» DIRECTIONS
With the pictures left out, retype exactly the lines below starting at the line that contains "The height and width of the screenshot is (566, 1142)." and ending at the line that contains "the Показы metric".

» AVAILABLE RECORDS
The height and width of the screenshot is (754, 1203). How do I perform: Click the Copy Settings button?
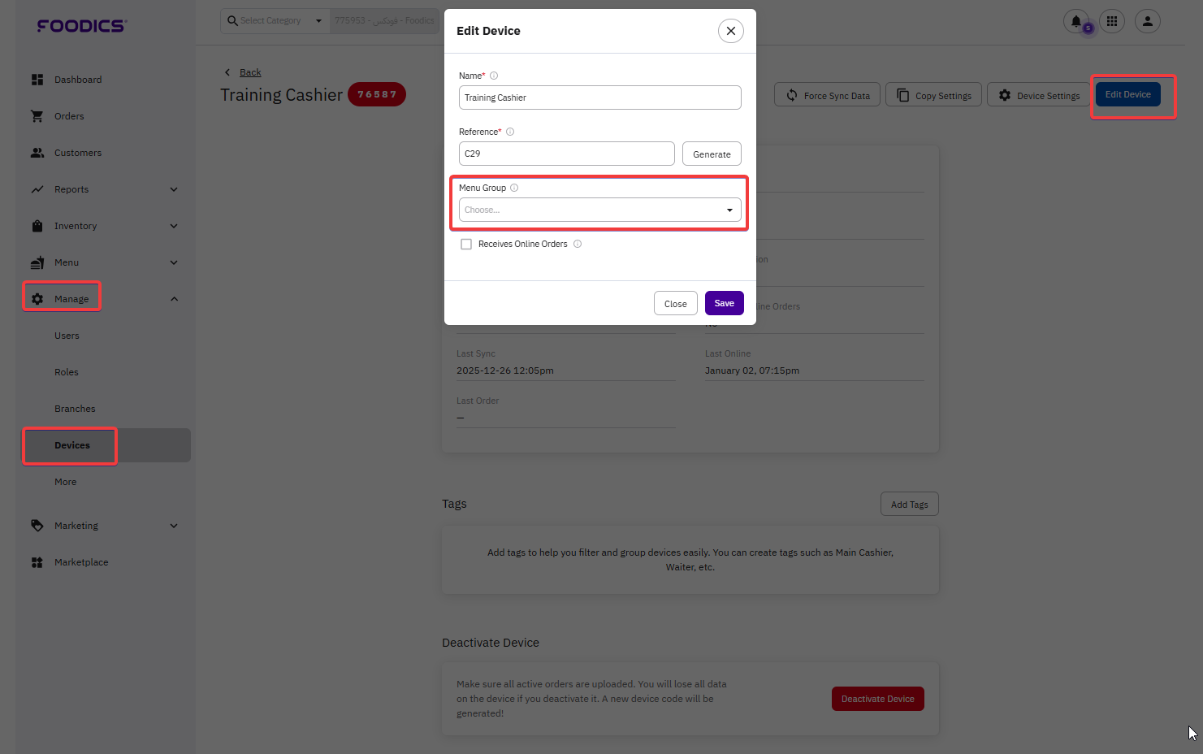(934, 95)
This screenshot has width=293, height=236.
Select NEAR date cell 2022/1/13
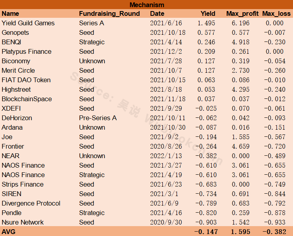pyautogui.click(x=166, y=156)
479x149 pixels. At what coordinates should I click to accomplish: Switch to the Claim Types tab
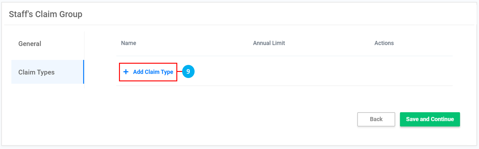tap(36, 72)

...

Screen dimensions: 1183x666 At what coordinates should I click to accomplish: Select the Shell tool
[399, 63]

...

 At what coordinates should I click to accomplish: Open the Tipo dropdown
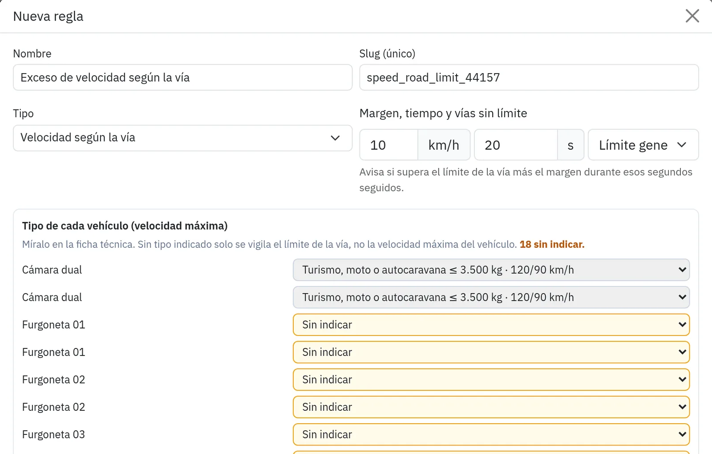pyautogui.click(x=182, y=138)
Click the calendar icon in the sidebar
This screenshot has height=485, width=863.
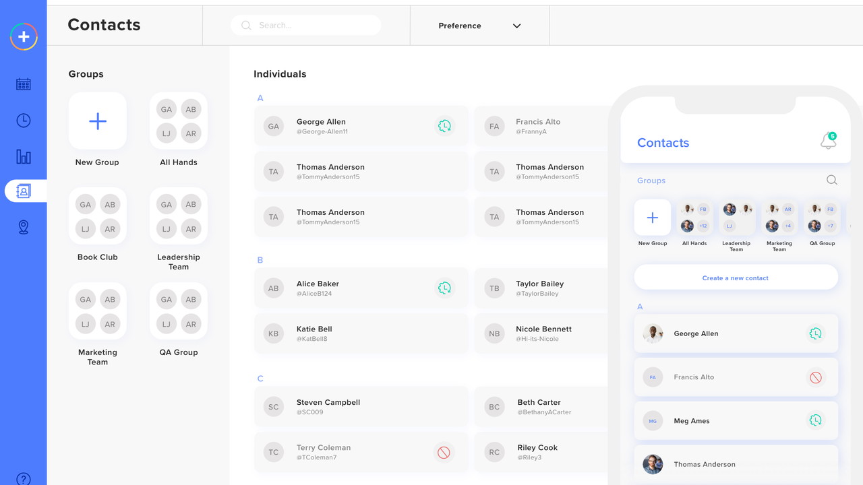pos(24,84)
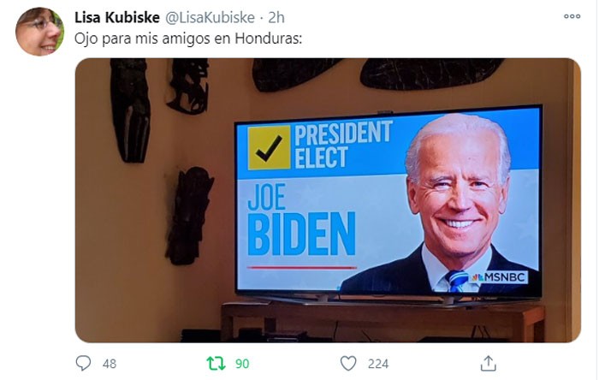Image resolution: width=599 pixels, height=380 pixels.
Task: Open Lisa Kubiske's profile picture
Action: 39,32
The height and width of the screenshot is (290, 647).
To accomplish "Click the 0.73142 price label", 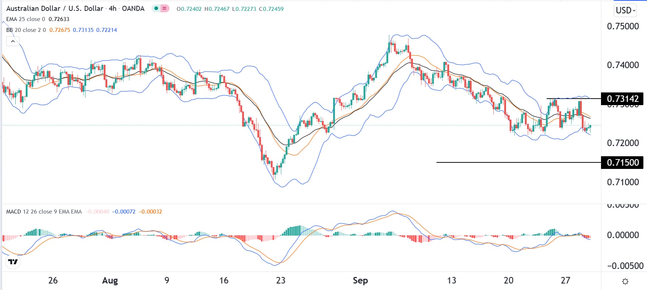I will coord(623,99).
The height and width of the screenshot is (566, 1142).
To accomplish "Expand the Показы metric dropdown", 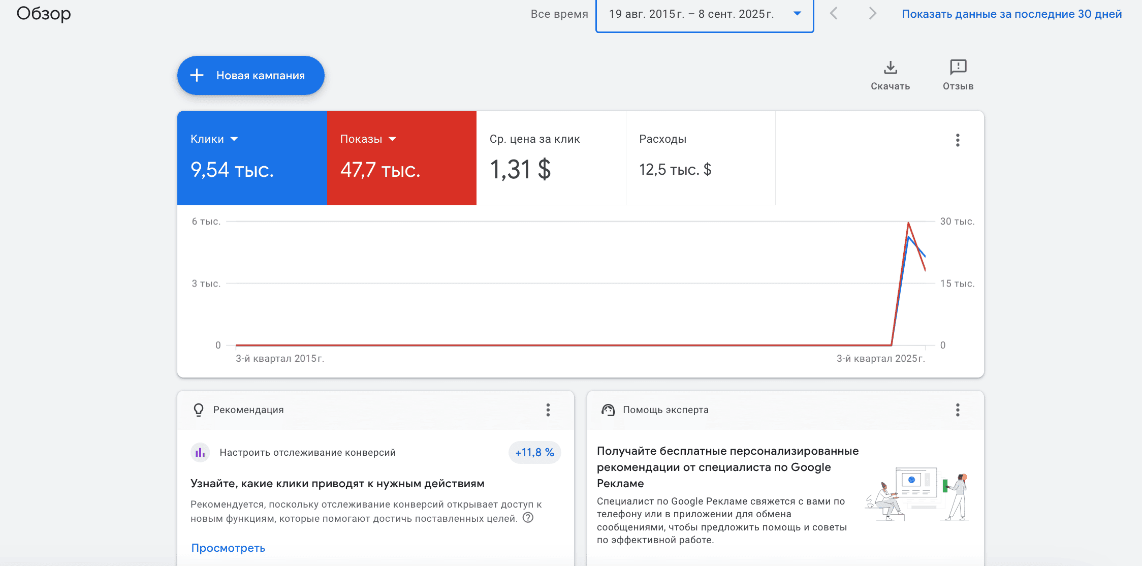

» COMPLETED TASK
The height and width of the screenshot is (566, 1142).
To accomplish "Expand the Показы metric dropdown", 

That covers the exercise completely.